Amazon.com (AMZN -1.65%) is launching a new supermarket chain next year that's completely separate from Whole Foods Market. But investors might want to ask why Amazon thinks a new store is needed when it has yet to figure out how to correctly run physical retail with what it has now.

Since acquiring the organic grocer in 2017, Amazon has collected a portfolio of brick-and-mortar retail operations the way a 12-year-old collects baseball cards. It has some of each targeting a few different concepts, but has failed to put together a cohesive plan for how they will all fit together. 

Because Amazon still hasn't figured this all out, a new grocery store chain likely won't perform any better.

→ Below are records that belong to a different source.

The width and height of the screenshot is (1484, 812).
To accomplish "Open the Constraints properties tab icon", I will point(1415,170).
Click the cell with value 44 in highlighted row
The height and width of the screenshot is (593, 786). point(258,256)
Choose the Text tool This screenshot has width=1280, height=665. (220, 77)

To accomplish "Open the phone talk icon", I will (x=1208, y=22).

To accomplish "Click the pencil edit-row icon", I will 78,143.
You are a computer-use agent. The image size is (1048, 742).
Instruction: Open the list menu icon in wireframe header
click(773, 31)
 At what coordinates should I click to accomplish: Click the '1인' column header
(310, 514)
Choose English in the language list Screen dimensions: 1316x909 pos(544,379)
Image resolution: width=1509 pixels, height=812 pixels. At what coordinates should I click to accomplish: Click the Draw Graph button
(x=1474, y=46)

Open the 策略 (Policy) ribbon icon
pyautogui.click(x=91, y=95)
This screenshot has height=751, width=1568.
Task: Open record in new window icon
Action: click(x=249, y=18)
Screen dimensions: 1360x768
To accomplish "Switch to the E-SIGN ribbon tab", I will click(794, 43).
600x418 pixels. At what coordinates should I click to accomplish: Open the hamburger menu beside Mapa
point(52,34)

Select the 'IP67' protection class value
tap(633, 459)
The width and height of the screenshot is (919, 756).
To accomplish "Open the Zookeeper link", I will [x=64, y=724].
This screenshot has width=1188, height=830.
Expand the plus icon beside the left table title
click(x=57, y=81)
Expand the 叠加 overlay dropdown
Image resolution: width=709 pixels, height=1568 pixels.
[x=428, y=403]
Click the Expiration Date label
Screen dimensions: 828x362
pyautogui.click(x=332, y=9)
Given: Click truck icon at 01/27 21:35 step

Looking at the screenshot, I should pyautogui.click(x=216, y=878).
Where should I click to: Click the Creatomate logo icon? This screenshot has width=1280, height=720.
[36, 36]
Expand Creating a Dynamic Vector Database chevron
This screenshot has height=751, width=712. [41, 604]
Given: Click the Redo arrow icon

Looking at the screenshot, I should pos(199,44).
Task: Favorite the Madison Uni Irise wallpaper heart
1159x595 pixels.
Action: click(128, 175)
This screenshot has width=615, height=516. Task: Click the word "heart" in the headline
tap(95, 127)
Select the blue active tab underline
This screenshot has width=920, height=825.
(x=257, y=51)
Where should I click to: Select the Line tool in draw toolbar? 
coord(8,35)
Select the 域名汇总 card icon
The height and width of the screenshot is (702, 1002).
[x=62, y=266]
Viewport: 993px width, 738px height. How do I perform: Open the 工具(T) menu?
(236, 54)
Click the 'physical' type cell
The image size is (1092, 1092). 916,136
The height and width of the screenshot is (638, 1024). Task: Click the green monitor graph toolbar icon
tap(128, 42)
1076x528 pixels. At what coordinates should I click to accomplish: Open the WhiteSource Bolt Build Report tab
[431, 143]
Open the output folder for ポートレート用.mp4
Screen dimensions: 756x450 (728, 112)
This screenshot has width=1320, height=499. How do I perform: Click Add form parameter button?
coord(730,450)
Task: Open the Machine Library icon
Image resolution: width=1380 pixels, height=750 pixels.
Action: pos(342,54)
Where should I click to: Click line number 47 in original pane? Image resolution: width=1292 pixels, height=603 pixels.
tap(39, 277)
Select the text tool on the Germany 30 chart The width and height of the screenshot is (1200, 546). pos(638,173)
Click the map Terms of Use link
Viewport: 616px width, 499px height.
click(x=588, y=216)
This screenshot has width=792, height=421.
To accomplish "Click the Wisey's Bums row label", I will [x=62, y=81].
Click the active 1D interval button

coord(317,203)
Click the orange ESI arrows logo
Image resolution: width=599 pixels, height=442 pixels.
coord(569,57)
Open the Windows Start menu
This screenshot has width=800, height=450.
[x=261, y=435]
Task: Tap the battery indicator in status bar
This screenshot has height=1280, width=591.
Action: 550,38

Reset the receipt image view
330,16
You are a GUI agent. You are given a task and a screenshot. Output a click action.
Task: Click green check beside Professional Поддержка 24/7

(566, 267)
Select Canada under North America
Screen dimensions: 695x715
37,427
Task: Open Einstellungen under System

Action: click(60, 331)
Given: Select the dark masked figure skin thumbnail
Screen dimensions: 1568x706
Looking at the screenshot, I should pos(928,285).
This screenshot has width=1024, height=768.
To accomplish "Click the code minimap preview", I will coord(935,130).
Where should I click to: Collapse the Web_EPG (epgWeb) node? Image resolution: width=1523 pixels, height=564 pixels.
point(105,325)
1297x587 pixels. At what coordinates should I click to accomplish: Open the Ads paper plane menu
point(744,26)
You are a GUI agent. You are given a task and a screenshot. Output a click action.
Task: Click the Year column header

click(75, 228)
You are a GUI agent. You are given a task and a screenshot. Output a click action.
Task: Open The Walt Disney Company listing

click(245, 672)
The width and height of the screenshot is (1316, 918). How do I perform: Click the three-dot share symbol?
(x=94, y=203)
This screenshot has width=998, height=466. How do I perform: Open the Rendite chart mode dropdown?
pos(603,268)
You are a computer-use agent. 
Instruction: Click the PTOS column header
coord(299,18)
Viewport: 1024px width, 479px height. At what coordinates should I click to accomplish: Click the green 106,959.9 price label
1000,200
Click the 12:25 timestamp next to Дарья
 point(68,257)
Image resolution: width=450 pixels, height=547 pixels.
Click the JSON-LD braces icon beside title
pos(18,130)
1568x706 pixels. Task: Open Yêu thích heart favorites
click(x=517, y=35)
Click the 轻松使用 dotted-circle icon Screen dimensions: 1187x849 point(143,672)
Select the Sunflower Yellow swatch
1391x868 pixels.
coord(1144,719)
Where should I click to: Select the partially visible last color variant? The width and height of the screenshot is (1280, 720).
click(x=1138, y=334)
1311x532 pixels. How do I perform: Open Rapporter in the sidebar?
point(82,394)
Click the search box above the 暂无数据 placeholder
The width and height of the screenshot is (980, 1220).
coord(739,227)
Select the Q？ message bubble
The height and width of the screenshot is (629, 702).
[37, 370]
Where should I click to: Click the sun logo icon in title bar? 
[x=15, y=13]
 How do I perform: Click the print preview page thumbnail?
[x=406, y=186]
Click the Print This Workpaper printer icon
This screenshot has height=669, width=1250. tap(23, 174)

Family shopping in produce aisle

Image source: Getty Images.

A wake-up call

The supermarket landscape was thrown into upheaval when Amazon bought Whole Foods because of the potential for blending the online and offline grocery worlds under one super-efficient, highly optimized banner. It hasn't worked out like that at all.

No doubt Amazon spurred numerous supermarkets to improve their own omnichannel efforts. Walmart (WMT 0.57%), which was already transforming its digital operations into a unified whole with its physical footprint, seemed to accelerate its learning so that its e-commerce sales are growing faster than even Amazon's.

Online sales, including groceries, grew 37% last quarter at Walmart, versus 22% at Amazon. And where Walmart continues to post higher sales at its physical stores, Amazon's revenue actually declined. 

More worrisome might be the fact that even though Amazon has more physical locations than it did when it bought Whole Foods, total revenue from those stores is actually lower today than it was two years ago.

Getting less from more

When Amazon reported its fourth-quarter 2017 physical-store sales, representing the first full quarter that Whole Foods was under its control, it said the 440 stores generated $4.52 billion. Last year's fourth quarter saw physical-store sales drop to $4.40 billion even though its store count had expanded to over 500 with all of the concepts it launched.

Amazon said the decline was merely because it had shifted Whole Foods' fiscal calendar to align with its own. But now we're almost a year on, and physical-store retail sales are still falling -- down 1% in the third quarter to $4.19 billion. Even though Amazon has 505 Whole Foods stores, 19 Amazon Books, 17 Amazon Go convenience stores, six Amazon 4-star locations, and four Presented by Amazon outlets -- more than 550 brick-and-mortar stores altogether -- sales are 7% lower than when it first entered the physical retail space with over 100 fewer stores.

Chart of Amazon physical retail store sales

Data source: Amazon.com Securities and Exchange Commission filings. 

Now Amazon wants to add another grocery store chain and has reportedly signed leases for at least a handful of locations in several major cities.

Rivals have nothing to fear

There's been nothing to suggest Amazon really has figured out how to do real-world retail right, and it's increasingly looking like the effort has proved much more difficult than the e-commerce leader originally thought.

Certainly much of the decline is tied to Whole Foods, which had been stumbling even before Amazon bought it. That hasn't changed under Amazon's tutelage, and there's no reason to believe yet another supermarket chain will fare any better.